Tools to managing your finance

I've always wondered how highly successfuly people manage all their CC bills, finances and any other bills. I have over 10 CCs and 3 bank accounts and have several bills.

 

I am tired of doing all of that manually and keeping tracking. It is taking a toll on me. Almost becoming a full time job.

 

How do you manage yours and make sure you dont miss any payments and is there a tool that you recommend?

 

Thank you v much!

Message 1 of 50
49 REPLIES 49
Anonymous
Not applicable

Re: Tools to managing your finance

The #1 recommendation you're going to get here is to embrace autopay.

Message 2 of 50
Anonymous
Not applicable

Re: Tools to managing your finance

The problem with autopay is, I don't know how much $ to set in auto-pay in order to manage proper utilization. E.g; if I spend $100 on one CC and my autopay on that is $110. I will end up paying $10 over. Some time the spend could be really HIGH too.

 

How do you fix that issue?

Message 3 of 50
rbentley
Established Contributor

Re: Tools to managing your finance

A couple of suggestions:
1). Contact your card accounts and have them move your due dates to a uniform date. I have mine equally divided to a date 7 days past my bi-weekly pay checks.
2). Use a service like Prisim or Mint to monitor and notify you of upcoming due dates, deposits and low balances.

Message 4 of 50
iced
Valued Contributor

Re: Tools to managing your finance

My personal solution is to put any bill that can be paid via CC on a CC and set those bills to autopay. The remaining bills I also do autopay for out of checking, though in my case these types of bills are static most of the time so I know in advance how much needs to be in checking for those to clear (mortgage, car payment, and only the mortgage amount changes year to year as property taxes change).

 

This approach drops me from managing 7-8 monthly expenses to managing 2 cards. As a safety net, you can set up autopay for the minimum due for those rare times when you don't remember to PIF before the due date.

Message 5 of 50
Anonymous
Not applicable

Re: Tools to managing your finance


@Anonymous wrote:

The problem with autopay is, I don't know how much $ to set in auto-pay in order to manage proper utilization. E.g; if I spend $100 on one CC and my autopay on that is $110. I will end up paying $10 over. Some time the spend could be really HIGH too.

 

How do you fix that issue?


For the autopay on some cards you will have the option of paying the current balance, rather than the statement balance.  If you chose the current balance then you'd be much more likely to have your total utilization very low (e.g. 1-5%), as long as you chose statement balance on one card.

 

The more relevant question is why you'd want your utilization hyperlow at all times.  A very low utilization makes sense in the 40 days prior to applying for credit, but surely you are not applying for credit all the time.  Increasing your total credit limit to a reasonable level (via CLIs, etc.) plus setting your cards to PIF the statement balance should solve the problem.  You can tweak that by setting a few cards to PIF the current balance.  And finally if you spend a huge amount on one card, far more than usual, you'll know that and can simply make one manual payment.

 

 

Message 6 of 50
Priory_Man
Valued Contributor

Re: Tools to managing your finance

Autopay set to "pay statement balance" 15 days after close.
If I for some reason have to make a big purchase I will edit my autopay for that card for one month only to a "custom amount".

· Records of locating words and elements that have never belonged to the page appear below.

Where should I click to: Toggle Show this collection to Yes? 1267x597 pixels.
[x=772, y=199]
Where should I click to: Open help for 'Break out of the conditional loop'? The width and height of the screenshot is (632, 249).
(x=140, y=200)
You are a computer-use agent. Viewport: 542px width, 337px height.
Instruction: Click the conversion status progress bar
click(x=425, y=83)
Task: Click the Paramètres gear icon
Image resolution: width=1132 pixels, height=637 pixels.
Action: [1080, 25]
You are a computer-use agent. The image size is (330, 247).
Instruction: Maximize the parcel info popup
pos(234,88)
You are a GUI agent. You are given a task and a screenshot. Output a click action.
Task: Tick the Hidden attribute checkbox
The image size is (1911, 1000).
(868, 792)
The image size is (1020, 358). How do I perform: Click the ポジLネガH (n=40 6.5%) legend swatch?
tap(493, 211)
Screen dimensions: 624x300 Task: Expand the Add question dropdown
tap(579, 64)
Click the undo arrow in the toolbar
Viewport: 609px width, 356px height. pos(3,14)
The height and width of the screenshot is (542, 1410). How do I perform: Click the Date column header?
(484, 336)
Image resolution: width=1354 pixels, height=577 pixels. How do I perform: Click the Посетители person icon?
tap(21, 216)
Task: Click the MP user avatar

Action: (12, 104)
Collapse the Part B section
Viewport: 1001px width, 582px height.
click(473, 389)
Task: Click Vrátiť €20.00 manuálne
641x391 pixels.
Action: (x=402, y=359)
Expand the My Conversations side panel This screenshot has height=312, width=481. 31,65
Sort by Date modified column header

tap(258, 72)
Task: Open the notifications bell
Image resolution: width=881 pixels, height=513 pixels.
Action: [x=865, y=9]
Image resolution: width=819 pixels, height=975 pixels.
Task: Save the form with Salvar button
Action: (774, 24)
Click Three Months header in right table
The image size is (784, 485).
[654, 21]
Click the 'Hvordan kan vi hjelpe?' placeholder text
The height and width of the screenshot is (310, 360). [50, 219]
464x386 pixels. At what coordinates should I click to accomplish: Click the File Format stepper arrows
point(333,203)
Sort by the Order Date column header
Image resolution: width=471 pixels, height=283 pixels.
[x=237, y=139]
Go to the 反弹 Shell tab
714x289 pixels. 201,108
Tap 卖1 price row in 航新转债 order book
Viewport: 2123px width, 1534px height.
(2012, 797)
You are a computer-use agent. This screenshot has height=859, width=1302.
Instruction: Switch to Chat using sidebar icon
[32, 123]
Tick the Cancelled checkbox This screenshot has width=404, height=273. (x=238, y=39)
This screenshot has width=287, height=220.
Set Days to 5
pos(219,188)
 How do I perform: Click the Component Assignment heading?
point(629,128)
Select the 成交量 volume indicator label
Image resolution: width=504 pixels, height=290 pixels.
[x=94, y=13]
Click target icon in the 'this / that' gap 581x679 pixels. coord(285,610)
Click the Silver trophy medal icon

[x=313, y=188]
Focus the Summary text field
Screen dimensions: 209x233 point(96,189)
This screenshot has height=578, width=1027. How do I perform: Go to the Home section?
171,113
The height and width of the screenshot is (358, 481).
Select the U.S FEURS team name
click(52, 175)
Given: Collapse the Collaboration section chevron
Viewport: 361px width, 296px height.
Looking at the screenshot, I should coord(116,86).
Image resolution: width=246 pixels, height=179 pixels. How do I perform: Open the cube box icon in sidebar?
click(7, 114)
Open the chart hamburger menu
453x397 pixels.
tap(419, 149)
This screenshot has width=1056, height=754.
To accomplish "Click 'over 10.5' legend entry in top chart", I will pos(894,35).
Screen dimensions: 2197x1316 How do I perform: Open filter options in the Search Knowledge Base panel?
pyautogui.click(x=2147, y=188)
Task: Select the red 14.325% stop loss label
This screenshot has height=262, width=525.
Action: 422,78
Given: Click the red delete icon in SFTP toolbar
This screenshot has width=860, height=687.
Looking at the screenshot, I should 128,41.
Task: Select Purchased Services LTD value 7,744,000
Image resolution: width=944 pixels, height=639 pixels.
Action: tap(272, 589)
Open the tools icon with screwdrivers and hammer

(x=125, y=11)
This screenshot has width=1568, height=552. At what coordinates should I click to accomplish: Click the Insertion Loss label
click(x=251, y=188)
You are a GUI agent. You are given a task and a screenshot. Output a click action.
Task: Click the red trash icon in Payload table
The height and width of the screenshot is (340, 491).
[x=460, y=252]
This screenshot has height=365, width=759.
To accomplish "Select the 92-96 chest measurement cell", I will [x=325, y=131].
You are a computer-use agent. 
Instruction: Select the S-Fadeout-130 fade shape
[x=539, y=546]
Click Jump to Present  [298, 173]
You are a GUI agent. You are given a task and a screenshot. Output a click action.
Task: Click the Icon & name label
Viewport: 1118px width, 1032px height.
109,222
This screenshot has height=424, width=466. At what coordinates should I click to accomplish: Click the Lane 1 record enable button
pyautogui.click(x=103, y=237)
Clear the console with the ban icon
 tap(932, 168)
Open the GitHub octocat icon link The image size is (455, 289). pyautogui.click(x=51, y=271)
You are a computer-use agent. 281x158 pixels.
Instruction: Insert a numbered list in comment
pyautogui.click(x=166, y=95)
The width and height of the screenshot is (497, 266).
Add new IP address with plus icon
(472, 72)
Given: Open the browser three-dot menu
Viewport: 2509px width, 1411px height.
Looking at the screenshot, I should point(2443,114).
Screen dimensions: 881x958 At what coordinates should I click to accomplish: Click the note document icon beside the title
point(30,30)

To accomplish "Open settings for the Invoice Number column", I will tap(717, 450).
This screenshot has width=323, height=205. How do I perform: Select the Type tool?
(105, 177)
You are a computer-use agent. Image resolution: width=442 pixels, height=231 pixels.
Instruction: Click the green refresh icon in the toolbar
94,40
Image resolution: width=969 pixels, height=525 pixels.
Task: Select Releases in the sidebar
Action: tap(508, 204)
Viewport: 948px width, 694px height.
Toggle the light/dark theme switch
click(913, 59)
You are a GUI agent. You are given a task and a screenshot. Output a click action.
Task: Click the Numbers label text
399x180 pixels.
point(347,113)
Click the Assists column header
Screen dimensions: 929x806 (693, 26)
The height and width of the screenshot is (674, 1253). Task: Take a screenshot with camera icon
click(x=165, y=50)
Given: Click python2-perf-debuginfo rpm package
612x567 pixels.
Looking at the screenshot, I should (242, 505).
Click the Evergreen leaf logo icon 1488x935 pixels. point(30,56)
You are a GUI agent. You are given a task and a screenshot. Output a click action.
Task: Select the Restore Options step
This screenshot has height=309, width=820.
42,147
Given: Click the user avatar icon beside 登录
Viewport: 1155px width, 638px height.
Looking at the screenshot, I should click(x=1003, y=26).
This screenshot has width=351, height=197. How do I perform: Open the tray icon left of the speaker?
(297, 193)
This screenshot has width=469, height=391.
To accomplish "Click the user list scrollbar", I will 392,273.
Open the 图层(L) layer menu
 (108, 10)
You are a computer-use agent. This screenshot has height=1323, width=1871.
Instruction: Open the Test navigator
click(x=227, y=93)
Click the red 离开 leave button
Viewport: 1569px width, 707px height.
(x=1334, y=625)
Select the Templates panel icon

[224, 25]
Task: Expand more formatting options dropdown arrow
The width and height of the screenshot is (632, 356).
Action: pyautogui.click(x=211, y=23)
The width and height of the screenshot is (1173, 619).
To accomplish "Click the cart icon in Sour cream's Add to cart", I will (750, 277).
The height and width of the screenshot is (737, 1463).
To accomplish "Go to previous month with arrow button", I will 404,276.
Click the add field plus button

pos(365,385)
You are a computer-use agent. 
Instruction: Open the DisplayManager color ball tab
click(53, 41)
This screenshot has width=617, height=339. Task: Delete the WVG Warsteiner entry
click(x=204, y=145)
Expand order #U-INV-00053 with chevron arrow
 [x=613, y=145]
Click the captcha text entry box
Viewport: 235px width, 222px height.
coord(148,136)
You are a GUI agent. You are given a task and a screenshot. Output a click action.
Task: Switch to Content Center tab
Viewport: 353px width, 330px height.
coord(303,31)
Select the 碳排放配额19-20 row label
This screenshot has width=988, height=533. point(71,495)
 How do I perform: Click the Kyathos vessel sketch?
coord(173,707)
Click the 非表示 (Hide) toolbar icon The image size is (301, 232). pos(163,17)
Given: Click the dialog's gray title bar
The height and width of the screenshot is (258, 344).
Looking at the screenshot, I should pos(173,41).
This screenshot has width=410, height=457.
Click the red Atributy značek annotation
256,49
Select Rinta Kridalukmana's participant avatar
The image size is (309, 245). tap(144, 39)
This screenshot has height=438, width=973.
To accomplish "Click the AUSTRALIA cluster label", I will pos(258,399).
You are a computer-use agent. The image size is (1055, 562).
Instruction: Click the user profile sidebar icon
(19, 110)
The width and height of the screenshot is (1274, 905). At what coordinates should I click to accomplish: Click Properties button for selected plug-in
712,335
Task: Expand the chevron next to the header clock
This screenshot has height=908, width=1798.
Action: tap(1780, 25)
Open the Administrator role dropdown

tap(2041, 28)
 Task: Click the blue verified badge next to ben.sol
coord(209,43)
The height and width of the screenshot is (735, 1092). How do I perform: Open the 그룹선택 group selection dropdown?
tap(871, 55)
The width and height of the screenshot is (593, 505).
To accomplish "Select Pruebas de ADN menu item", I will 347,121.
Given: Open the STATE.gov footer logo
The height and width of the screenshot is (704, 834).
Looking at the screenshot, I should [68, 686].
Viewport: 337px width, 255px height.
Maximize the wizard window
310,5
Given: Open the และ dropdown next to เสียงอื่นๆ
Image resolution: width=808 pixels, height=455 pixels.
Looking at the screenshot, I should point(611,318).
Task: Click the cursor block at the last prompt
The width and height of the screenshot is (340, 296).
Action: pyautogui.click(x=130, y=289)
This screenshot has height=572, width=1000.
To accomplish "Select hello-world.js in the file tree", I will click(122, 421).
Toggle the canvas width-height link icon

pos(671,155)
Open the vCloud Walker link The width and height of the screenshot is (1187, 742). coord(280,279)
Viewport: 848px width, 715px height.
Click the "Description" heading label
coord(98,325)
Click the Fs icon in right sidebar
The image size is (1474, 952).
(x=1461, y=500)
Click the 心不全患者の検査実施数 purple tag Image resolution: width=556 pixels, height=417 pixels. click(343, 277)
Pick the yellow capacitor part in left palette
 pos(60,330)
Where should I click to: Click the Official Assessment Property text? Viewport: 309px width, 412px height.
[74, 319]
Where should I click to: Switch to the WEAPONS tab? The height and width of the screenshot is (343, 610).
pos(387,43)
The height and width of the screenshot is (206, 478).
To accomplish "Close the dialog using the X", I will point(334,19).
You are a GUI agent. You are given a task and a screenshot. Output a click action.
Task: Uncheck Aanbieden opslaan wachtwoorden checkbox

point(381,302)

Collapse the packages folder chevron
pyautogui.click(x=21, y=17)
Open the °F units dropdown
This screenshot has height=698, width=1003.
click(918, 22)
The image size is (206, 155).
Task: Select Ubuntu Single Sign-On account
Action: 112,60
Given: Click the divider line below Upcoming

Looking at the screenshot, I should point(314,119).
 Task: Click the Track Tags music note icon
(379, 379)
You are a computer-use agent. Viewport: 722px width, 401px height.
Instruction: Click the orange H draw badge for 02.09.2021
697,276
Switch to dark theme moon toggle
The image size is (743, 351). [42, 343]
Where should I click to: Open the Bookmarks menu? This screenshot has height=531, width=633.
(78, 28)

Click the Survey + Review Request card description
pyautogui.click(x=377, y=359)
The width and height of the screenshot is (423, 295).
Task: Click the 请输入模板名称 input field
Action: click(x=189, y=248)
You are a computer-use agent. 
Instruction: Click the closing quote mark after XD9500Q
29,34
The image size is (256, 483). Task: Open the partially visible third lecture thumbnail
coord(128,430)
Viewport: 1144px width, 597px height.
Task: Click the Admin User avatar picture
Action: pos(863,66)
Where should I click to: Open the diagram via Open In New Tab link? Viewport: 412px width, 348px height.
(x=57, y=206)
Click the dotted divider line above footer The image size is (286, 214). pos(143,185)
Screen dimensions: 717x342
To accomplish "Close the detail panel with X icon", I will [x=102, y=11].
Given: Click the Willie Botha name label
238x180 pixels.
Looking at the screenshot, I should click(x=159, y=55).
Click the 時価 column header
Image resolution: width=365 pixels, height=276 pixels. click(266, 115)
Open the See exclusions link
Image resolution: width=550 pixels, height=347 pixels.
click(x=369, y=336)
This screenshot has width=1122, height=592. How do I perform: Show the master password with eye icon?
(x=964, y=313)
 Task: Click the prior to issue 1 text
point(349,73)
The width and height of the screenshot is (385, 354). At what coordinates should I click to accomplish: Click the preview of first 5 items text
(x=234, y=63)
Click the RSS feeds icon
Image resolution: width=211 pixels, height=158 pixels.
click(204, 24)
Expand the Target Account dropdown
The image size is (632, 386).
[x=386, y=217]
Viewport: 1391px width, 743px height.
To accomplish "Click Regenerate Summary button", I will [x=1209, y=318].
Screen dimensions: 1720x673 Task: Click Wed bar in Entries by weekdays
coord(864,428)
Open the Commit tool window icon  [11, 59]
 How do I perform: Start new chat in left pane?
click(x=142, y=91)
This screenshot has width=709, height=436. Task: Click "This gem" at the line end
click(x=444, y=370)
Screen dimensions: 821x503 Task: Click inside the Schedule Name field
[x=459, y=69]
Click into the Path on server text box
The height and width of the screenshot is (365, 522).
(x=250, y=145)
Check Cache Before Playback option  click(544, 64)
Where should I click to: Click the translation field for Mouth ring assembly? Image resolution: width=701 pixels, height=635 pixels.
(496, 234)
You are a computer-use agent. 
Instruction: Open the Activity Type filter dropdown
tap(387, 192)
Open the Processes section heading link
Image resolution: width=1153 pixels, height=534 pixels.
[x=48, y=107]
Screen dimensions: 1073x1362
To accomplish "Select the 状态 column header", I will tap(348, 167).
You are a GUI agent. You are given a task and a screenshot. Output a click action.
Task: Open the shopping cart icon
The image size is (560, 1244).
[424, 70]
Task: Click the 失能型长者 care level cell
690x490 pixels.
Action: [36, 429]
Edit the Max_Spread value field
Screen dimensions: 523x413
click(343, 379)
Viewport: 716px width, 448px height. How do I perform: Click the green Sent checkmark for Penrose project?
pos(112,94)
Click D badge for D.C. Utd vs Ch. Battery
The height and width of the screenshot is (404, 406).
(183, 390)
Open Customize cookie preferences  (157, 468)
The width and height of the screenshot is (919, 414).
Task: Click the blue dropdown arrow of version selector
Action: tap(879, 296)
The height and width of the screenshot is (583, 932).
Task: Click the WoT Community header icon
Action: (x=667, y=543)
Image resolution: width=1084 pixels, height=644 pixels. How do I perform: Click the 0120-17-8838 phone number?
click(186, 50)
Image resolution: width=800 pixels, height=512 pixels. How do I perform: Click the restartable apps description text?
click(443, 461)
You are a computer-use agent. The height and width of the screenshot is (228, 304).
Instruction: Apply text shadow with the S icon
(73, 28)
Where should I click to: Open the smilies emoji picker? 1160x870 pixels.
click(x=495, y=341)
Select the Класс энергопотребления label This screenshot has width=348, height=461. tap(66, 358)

"Total revolving credit $286,000 Current UTIL >1%"
Message 7 of 50
Anonymous
Not applicable

Re: Tools to managing your finance

I've been thinking about giving mint.com a try. How has your experience been with them? 

Message 8 of 50
rbentley
Established Contributor

Re: Tools to managing your finance

Mint is good.  I prefer Prisim just because of the interface and the ease of paying from there.  It really is a matter of personal preference.  Both do the same job.

Message 9 of 50
Anonymous
Not applicable

Re: Tools to managing your finance

1. All bills that can be paid by CC is set to autopay from CCs. Car, dental, health insurance ...etc..

 

2. All bills that can't be paid by CC is set to autopay from one of my checking accounts. Mortgage, utility, water/sewer...etc..

 

3. All bills that doesn't accept autopay is paid by auto billpay from checking, I only have one, homeowner association fee.

 

4. (Optional) Assuming you have some savings put away, setup a high yield checking account that pays 3-5% APY up to a maximum cap (ie 10k-30k) with some monthly requirements (ie debit card transactions), use this checking account as your payment account for all your CCs. Since this account will always have a balance close to the maximum cap, it removes the possibility of insufficient funds/returned payment and eliminates the need to scramble funds from savings to checking prior to CC autopays. The 2 accounts I recommend are WyHy FCU (15k/12 debit) and Orion FCU (30k/8 debits).

 

5. Set all CCs on autopay to pay the full statement balance on or before due date pulling from the rewards checking above (or regular checking), you can still make extra manual payments on top of the autopay if you wish/need (micromanage UTI before credit app/large purchases...etc.), most autopay systems are smart enough to automatically adjust autopay based on manual payments but there are some exceptions where autopay will still pull the statement balance after manual payments, you will need to either adjust autopay (ie CapOne) or cancel autopay then reset autopay after making manual payments (ie PenFed).

 

6. Like already suggested above, money management software will help greatly in monitoring all accounts if you have a lot of CCs and deposit accounts, I use Mint, it gives me realtime monitoring of all CC/deposit account transactions.